Of course, about the relationship between financial development and income distribution, some scholars held completely different point of view. For example, Maure and Haber (2003) was a typical representative of such theory, and they pointed out that the income distribution may be worse due to the development of financial intermediation.


The prosperity of theoretical researches about the relationship between financial development and income distribution led to the rise of empirical researches in related fields. Benbaou (1996), Li, Square and Zou (LSZ, 1998) firstly provided empirical evidences about the relationship between financial deepening and the income inequality. Holden and Prokopenko (2001), Jalilian and Kirkpatrick (2001) and Honohan (2004) took some developing countries (e. g. China, Russia and Korea) as the samples, and conducted an relative empirical study, finding out that financial development can reduce the proportions of poverty. Iyigun and Owen (2004) pointed out there was “Kuznets” relationship between financial development, income distribution and short-term economic fluctuations through comparative analysis of high-income countries and low-income countries.

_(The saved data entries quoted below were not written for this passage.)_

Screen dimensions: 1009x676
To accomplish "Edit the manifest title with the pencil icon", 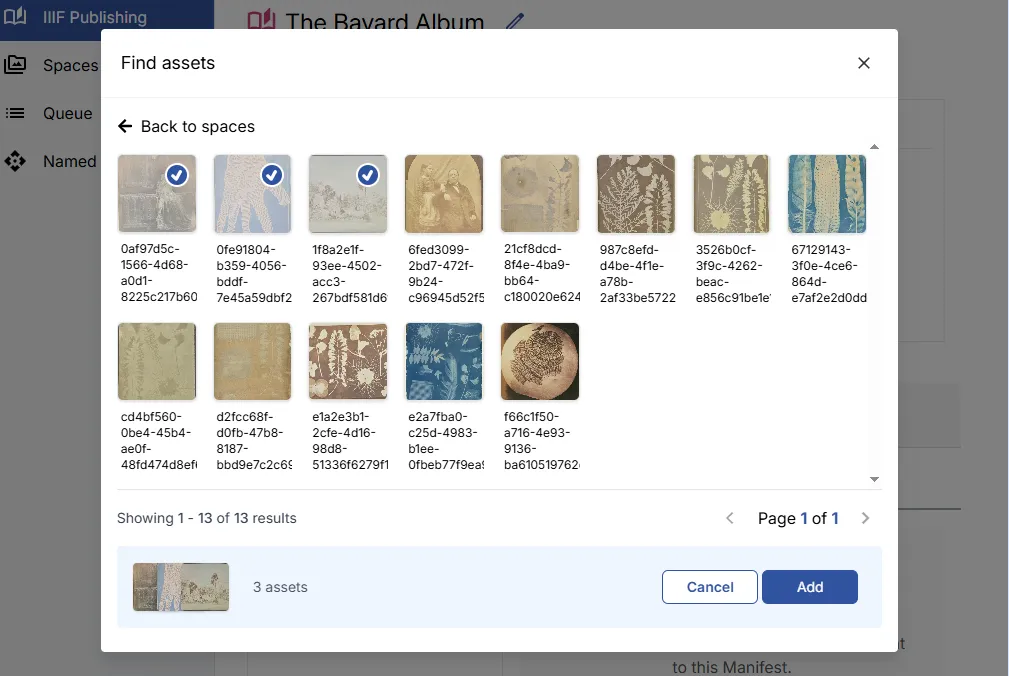I will pyautogui.click(x=514, y=21).
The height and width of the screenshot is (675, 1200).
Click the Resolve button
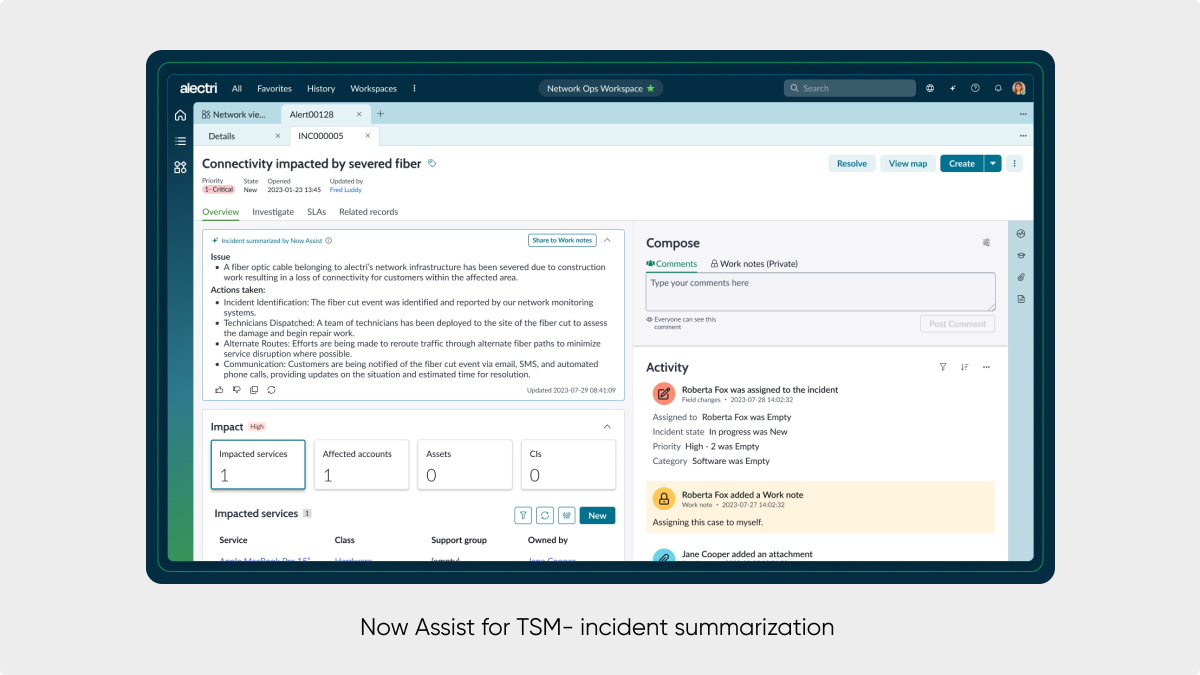[852, 163]
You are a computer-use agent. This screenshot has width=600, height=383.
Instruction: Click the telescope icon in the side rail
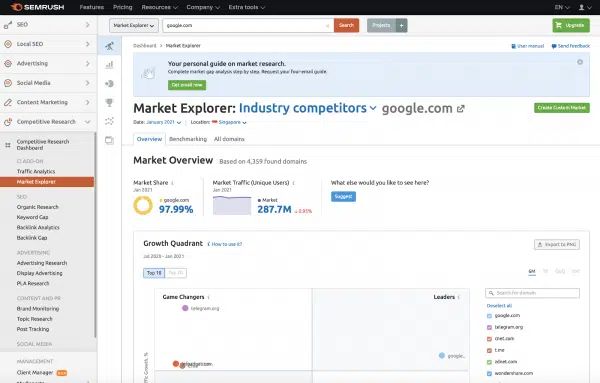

Clark, Xu and Zou (2003) used the empirical data of 91 countries during 1960-1965 as samples, firstly systematically verified the relationship financial development and income distribution through multiple regression analysis. Through study, they found out that the financial development of certain country and significantly reduce the income inequality of this country during the sampling period. However, the “inverted U-shaped” hypothesis about the relationship between financial development and income inequality was not confirmed in their study. At the same time, they proposed that financial development will impact income distribution through a country's industrial structure, and if financial development reduced the threshold for labor forces shifting from the traditional sector to the modern sector, then with the increase of the proportion of modern industrial sector, the income gap will be widened. This phenomenon was named as extended “Kuzners” effects. Of course, their conclusions also have some limitations. For example, population movements during the sampling period were not controlled in Gini coefficient selection. This requires to be considered in our future researches. Beck, Demirguc-Kunt and Levine (2004) re-examined the relationship between financial development, income gap and poverty level using cross-country data, and they considered that financial development enhanced the development, and then reduced the poverty, and the gap between rich and poor.